If you haven't already, I heartily recommend reading Roberto's paper. Unlike most academic papers, it is clear, easy-to-understand, and helpful:

http://www.inf.puc-rio.br/~roberto/docs/peg.pdf

Some examples:

http://lua-users.org/wiki/LpegRecipes

Another tutorial:

http://www.wra1th.plus.com/lua/peg/PEG.html

You surely have seen the reference page, but:

http://www.inf.puc-rio.br/~roberto/lpeg/

The talk, noted on that page, is also helpful:

http://vimeo.com/1485123

If you've never created a parser before, it's going to be hard. Something like flex/bison (i.e. GNU lex/yacc) has a lot more documentation, but as tools they're a lot more awkward and kludgey. LPeg, like Lua, is elegant. There may be more documentation for flex and bison, but you'll also be learning a lot of annoying configuration stuff and weird quirks that LPeg doesn't have or need. For example, there's no need for separate tokenization step with LPeg, and thus no need to try to get a tokenization program and a parser generator coordinating.
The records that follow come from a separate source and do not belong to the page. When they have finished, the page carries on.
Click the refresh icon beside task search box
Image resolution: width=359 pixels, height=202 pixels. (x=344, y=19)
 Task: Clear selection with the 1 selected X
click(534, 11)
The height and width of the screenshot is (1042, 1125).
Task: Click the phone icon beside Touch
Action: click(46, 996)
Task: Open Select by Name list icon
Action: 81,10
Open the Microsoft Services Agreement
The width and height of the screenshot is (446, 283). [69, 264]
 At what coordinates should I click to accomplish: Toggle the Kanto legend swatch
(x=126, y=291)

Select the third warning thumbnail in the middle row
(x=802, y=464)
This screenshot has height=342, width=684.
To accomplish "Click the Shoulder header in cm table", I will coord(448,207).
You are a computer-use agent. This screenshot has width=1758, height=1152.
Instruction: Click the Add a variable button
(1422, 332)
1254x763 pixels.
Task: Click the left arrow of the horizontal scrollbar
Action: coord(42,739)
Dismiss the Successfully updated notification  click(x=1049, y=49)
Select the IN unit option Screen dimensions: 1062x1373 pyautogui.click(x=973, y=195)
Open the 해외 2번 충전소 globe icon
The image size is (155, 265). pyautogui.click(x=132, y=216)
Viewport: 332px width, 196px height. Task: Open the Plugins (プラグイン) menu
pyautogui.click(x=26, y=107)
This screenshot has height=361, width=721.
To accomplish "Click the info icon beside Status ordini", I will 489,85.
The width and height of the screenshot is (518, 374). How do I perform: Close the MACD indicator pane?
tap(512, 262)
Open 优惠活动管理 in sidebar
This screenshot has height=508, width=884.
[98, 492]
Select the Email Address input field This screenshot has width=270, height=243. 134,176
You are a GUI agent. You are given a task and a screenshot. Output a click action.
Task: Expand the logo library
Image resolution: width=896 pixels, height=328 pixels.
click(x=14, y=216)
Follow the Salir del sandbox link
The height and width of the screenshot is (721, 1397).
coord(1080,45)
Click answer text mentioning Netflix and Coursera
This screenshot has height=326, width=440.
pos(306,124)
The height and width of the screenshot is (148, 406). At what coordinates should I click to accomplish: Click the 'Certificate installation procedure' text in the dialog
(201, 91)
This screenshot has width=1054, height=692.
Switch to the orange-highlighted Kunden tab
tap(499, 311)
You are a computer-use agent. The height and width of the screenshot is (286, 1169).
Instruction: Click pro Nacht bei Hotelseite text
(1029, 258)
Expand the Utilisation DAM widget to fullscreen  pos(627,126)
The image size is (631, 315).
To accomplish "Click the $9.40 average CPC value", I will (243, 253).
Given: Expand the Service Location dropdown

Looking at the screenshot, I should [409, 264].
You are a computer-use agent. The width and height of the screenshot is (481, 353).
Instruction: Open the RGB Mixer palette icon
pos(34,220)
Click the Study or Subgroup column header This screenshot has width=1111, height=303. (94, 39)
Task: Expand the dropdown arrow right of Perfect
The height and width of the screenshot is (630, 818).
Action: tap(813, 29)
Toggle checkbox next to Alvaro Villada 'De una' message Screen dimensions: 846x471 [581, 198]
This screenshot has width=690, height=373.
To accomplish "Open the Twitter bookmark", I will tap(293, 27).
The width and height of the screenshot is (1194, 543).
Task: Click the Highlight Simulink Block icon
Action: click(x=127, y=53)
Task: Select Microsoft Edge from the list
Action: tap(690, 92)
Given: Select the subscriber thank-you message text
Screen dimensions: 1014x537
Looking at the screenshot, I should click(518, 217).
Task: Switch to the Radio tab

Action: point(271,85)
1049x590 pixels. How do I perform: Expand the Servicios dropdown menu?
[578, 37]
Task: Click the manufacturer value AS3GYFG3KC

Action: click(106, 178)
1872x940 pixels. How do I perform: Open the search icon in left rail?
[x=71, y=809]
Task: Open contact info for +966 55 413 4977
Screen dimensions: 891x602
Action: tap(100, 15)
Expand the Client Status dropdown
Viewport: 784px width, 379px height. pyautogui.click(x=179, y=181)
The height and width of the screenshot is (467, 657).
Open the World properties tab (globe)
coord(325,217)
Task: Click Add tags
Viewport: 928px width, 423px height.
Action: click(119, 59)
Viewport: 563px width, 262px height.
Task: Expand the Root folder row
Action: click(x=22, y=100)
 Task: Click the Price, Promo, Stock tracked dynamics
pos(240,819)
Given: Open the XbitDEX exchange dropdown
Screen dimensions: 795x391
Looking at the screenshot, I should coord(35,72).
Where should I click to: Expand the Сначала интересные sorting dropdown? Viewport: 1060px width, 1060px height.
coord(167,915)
One of the nice things about PEGs as compared to context-free grammars is that the ambiguity resolution is extremely clear from the syntax.

Gotchas:

 - Patterns are instantiated every time you create one, so if you should create non-terminals for things that are repeated a lot, like whitespace.

 - Error messages can be a little cryptic, but they're also rare.

On Nov 28, 2012 8:43 PM, "Chris Babcock" <cbabcock@asciiking.com> wrote:
I have an existing DSL (Diplomacy orders) for which I need to
implement a parser. The language specification consists of a syntax
document and a vocabulary document:

http://aqmn.asciiking.com/data/syntax
http://aqmn.asciiking.com/data/map

I need to write a parser that applies the vocabulary to the syntax and
turns an order stream into an object. There are multiple vocabulary
documents written in a similar format. I think what I need to write
may actually be a parser generator. What I need to know, since I will
be spending many hours on this with little prior background, is LPeg
the right tool for the job? If so, are there beginner documents or
some exercises in writing a trivial parser that might provide me with
a gentler learning curve than the official docs and the academic
papers?

Of course if someone on the list happens to be a fan of the Diplomacy
board game, I'd welcome a little hands on assistance. :-)

And thank you, Steve Donovan, for the wiki article:

http://lua-users.org/wiki/LpegTutorial

Chris
--
Preference will be shown to scoring systems that emphasize solo victories.